It has come to my attention that many people try making an RPG without actually knowing how to get it done. They apparently live by the ‘if you build it, they will come’ mindset.
That doesn’t work in reality, kids. Especially when you don’t even bother to build ‘it’. Slapping together a board and putting a name on it doesn’t count as building anything. From the sheer number of RPGs like that, you’d think a monkey could make them. Lord knows a monkey could run them better. There are three major components to building and maintaining a good site. The leadership, the game, and the members. This is written from the leader’s point of view, from someone who’s spent a year and a half learning what not to do and finally hitting upon the right stuff.
I take a lot of my leadership habits from what I've learned, both on other boards and in real-life. I've learned a number of things over my years on this Earth. I’m certainly not perfect, and I’m usually a heckuvalot more involved, more heavy-handed than I probably should be, but damned if I’m going to change my ways this late in the game.
I follow the doctrine that the leadership, the staff, is to appear of one mind. They should appear to be unified in action and direction. From the members’ perspectives, we should never argue nor should we fight. Arguing weakens the position of the losing staffer, while fighting just plain sets a bad example. If we do not present a unified front, then the members will see us as weak and indecisive. If they see us as weak and indecisive, then a lot of the necessary idolization goes away, resulting in the members respecting the staff less and our power to run the site decreasing. They’ll simply walk away and find a different game to play.

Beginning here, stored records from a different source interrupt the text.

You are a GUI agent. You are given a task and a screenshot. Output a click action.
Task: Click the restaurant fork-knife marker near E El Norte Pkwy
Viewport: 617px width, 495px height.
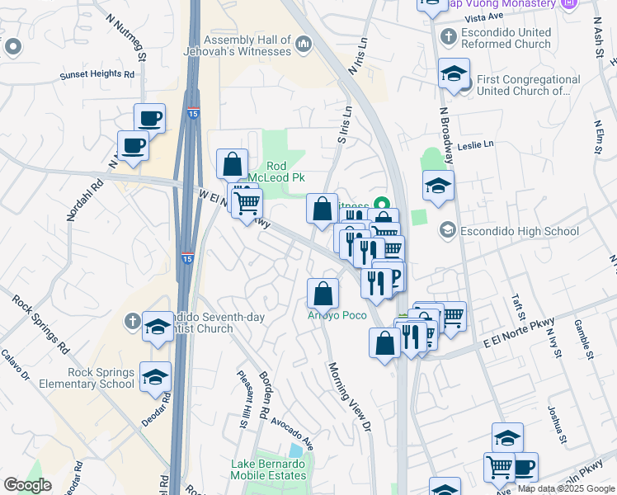pos(412,337)
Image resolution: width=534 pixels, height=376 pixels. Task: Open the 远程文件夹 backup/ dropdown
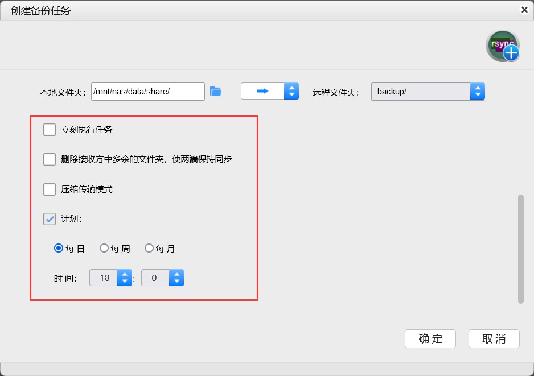click(477, 90)
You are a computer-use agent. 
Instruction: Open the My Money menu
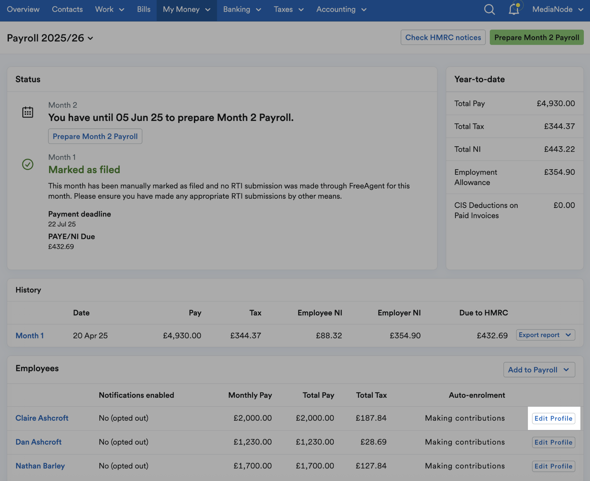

That is not to say that there should be no argument. Or rather, that there should be no debate. Argument is simply heated, emotional verbal attacks. Debating is presenting a case and debunking the opposition cases. This is, after all, what is allowed on the board. Just because the members cannot see it does not mean that the rules suddenly cease to apply. We are to be role models for them, and we can’t do that if we’re constantly bickering behind their backs. See the above for what happens then.
This is a philosophy I have acquired from the military. They teach officers not to berate someone in front of their juniors. It makes them lose credibility; makes the men lose trust in them. This is easily transferred to the civilian world. I have stated and referenced what happens then. It is not the ranking officer who loses credibility in these exchanges, but rather the junior. Similarly, when an Admin has to chew out the Staff where the members can see, it makes the Staff look weak and ineffective while the Admin starts to look like a heavy-handed dictator.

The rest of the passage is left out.